Цвет гвардейского офицерства собрался со всего фронта в этот тихий особнячок на углу Караваевской и Кузнечной на экстренное совещание, целью которого было восстановить в России монархию и поставить царем если не Михаила, то хотя бы Кирилла Романова. Для начала было решено создать «Союз офицеров Юго–Западного фронта» с центром в Киеве, а царицу–мать без промедления вывезти из киевского царского дворца, из–под надзора киевского Совета рабочих депутатов, во дворец «Ливадия» в Крыму. Учредительный комитет «33» — так он себя наименовал — чувствовал себя сегодня особенно уверенно, ибо во главе армий ближайших Юго–Западного и Румынского фронтов, а также на левом фланге фронта Западного стояли такие боевые, заслуженные и преданные вере, царю и отечеству генералы, как Корнилов, Лукомский, Щербачев, Каледин и Деникин.
Приняв решение, тридцать три офицера и одно гражданское лицо, владелец особняка и основатель первого после революции монархического союза, поднялись, вытянулись в позиции «смирно» и вполголоса исполнили: «Боже, царя храни!»
А на далеком Подоле, над самой гладью словно заледеневших в ночном спокойствии волн разлившегося половодьем до самой Десны моря–Днепра, в недавно открытом клубе матросов Днепропетровской флотилии тоже еще горел огонь в окнах, широко распахнутых на пристань.
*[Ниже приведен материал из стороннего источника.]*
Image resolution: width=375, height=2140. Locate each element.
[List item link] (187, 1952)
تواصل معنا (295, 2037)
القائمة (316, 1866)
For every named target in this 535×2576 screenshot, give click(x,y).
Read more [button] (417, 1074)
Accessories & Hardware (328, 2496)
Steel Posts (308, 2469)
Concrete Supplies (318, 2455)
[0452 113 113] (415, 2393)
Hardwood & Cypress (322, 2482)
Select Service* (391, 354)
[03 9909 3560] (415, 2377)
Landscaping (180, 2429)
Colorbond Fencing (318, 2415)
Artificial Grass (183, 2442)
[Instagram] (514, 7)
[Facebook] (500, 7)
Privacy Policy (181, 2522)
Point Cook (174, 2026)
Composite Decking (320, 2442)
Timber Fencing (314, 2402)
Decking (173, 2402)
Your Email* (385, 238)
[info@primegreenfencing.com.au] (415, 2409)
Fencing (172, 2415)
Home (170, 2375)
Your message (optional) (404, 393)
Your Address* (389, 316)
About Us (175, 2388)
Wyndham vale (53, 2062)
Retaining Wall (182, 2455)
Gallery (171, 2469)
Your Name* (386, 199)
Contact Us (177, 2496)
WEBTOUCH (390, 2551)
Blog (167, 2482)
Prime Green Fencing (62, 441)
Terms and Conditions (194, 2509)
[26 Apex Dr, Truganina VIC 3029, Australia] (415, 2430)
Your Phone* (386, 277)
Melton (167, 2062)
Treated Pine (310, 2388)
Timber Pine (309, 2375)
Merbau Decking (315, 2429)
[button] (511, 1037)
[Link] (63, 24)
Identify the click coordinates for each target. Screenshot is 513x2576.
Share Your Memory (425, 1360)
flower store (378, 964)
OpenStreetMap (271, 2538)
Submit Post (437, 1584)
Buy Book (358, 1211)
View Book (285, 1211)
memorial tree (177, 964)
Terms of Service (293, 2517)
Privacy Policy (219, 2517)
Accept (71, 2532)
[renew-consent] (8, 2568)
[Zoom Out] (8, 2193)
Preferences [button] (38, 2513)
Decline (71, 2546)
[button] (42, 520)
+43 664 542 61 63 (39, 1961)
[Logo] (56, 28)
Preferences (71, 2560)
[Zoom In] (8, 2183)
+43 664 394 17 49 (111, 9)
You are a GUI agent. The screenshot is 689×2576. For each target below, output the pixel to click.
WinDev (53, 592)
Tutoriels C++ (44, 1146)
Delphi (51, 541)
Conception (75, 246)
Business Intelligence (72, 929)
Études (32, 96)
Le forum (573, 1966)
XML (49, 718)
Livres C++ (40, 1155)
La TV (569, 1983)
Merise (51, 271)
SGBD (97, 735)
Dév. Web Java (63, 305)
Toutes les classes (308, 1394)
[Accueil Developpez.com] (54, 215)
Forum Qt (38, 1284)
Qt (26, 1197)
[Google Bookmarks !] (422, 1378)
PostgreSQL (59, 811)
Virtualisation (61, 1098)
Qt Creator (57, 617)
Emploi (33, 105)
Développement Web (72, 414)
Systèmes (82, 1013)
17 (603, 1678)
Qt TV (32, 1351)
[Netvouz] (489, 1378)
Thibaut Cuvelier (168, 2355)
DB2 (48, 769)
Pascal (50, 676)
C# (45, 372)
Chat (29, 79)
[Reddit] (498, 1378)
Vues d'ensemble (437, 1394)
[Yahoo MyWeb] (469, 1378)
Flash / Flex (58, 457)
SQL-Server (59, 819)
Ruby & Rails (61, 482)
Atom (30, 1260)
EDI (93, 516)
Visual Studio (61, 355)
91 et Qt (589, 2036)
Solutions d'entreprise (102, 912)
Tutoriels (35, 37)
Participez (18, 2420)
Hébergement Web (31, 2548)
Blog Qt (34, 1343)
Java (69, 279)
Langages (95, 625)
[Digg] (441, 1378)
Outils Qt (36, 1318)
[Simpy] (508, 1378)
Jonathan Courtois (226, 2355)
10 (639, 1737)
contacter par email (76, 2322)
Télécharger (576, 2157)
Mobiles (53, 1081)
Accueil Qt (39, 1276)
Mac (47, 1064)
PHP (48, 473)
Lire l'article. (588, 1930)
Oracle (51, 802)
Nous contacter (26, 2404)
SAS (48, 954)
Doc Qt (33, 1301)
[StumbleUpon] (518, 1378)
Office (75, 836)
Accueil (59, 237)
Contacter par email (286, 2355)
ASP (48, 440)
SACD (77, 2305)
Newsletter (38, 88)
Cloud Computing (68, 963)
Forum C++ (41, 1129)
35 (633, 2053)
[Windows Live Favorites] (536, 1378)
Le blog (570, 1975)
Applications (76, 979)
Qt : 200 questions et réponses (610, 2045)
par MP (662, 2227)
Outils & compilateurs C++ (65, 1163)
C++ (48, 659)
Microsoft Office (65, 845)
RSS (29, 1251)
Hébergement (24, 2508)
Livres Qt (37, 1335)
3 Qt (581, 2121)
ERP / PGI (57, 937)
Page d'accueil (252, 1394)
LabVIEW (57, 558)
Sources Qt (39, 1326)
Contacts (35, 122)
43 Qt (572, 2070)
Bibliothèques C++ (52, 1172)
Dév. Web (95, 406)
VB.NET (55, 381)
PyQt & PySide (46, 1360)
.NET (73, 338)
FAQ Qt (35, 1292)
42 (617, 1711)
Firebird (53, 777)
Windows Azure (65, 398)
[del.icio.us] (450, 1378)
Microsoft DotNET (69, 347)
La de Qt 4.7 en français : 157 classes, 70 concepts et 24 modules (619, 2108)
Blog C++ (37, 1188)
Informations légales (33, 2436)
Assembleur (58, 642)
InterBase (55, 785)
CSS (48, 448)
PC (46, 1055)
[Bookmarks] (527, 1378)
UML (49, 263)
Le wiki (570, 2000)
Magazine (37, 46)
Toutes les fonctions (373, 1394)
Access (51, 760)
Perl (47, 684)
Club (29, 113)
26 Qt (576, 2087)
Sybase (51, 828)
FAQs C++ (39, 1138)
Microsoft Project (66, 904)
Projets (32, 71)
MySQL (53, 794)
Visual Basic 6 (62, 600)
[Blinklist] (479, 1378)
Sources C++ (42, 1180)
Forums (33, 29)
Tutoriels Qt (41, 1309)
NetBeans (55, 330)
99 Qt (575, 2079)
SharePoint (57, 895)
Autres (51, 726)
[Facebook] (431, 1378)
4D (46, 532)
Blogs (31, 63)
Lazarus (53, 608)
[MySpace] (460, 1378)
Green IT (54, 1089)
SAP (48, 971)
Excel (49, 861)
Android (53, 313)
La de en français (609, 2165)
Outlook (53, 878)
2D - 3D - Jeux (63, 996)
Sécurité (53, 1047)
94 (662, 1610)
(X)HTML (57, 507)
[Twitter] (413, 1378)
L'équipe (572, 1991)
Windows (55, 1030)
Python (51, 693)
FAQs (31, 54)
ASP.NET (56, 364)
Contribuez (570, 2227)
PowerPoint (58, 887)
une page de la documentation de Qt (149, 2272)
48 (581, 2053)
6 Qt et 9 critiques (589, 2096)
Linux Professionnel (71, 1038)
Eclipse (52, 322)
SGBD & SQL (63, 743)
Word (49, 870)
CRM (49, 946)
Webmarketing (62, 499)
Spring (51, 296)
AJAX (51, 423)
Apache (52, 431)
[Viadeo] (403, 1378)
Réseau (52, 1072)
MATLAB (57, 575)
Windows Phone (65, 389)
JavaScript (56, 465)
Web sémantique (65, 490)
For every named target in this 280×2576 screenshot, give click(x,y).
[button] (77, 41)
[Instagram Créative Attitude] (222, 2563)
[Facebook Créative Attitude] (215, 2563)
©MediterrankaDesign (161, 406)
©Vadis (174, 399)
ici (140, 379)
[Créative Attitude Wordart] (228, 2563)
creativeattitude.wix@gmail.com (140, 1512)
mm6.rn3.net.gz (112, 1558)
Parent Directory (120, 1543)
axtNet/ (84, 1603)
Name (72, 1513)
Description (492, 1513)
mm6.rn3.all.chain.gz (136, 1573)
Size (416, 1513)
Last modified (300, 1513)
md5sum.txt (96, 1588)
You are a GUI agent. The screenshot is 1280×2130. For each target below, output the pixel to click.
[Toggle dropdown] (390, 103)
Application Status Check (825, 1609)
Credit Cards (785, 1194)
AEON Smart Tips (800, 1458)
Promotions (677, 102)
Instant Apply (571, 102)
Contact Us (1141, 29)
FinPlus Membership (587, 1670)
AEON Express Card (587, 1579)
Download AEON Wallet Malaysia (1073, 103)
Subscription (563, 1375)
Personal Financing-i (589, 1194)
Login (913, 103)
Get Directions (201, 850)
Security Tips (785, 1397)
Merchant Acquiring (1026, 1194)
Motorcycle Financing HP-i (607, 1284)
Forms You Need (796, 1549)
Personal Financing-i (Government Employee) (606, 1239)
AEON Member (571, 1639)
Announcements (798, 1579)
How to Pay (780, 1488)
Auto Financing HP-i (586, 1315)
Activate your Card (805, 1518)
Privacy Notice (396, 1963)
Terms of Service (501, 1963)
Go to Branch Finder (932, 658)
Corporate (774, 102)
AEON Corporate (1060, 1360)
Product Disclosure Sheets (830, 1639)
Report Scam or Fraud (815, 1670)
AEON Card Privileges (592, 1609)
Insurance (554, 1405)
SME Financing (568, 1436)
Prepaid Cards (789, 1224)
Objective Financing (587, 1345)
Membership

Только что закончилось с неизбежным опозданием воскресное представление оперы «Наталка Полтавка», осуществленное силами старейшего в Киеве любительского драматического кружка железнодорожников, и теперь происходила ночная репетиция клубного хора. Матросский хор готовился к празднованию Первого мая. Большевики решили выйти на демонстрацию своей общегородской колонной — отдельно от меньшевиков, эсеров и других буржуазных партий, и именно матросский хор должен был задать тон пению в большевистской колонне. Разучивали «Шалійте, шалійте, скажені кати…» [6] Слова украинской революционной песни, широко известной в переводе на русский язык: «Беснуйтесь, тираны, глумитесь над нами…».
. Могучая песня борьбы катилась над просторами днепровских лугов — от Наталки, через Труханов остров, до самой Выгуровщины.
Песни над Киевом звенели и тут, и там — на Лукьяновке и в Голосеевке, — но киевские улицы были уже пустынны.
Киев спал.
Только на углу Владимирской и Большой Подвальной, между Золотыми воротами с одной стороны и кафе «Маркиза» с другой, на маленькой повозочке, точнее — площадке на четырех колесиках, сидел инвалид без обеих ног. Рядом, прямо на мостовой, лежала перевернутая фуражка, и в ней — кучка медных и мелких серебряных монет. Безногий наигрывал на банджо и напевал песенку из репертуара Вяльцевой: «Белой акации гроздья душистые». Это был известный всем киевлянам нищий Шпулька. В восемь часов его привозила сюда племянница Поля, девушка с длинными косами, и во втором часу забирала. Работал Шпулька только в вечерние часы: в эту пору чаще появлялись пьяные и было больше «чистой» публики, а пьяные и «чистая» публика, как известно, щедрее подают милостыню. Кроме того, днем у Шпульки были другие дела и другие хлопоты: безногий Шпулька возглавлял корпорацию киевских нищих. Это он определял — кому, когда и в каком районе побираться. Был он одновременно и весьма популярным среди всех гуляк ростовщиком, у которого всегда можно было перехватить сотню или тысячу под пятьдесят процентов месячных.
Окно под самой крышей над кафе «Маркиз» было еще открыто, и оттуда, заглушая Шпулькино банджо, плыли нежные и страстные пассажи бетховенской «Апассионаты». Играла курсистка Лия Штерн — студентка консерватории. На жизнь она зарабатывала, работая фармацевтом в аптеке напротив.
Лия закончила форте, оборвала игру и закрыла окно: с Днепра потянуло предутренней прохладой.
Шпулька тоже оставил струны своего банджо и спрятал инструмент в сафьяновый футляр. Через скверик от руин Золотых ворот приближалась девичья фигура с двумя косами, переброшенными через плечи. Племянница Поля шла забирать домой своего безногого дядю.
Спускалась ночь, Киев спал и не спал — живой и чуткий: пение слышалось тут и там, и казалось, будто огромный, беспокойный лагерь прикорнул на часок, выставив многочисленную стражу охранять свой сон, и стража перекликается из конца в конец — «слуша–ай», — охраняя покой, зорко наблюдая за коварными маневрами неизвестного, притаившегося врага. Песни охраняли сон столицы и словно убаюкивали ее. Киев был как бы окутан песней.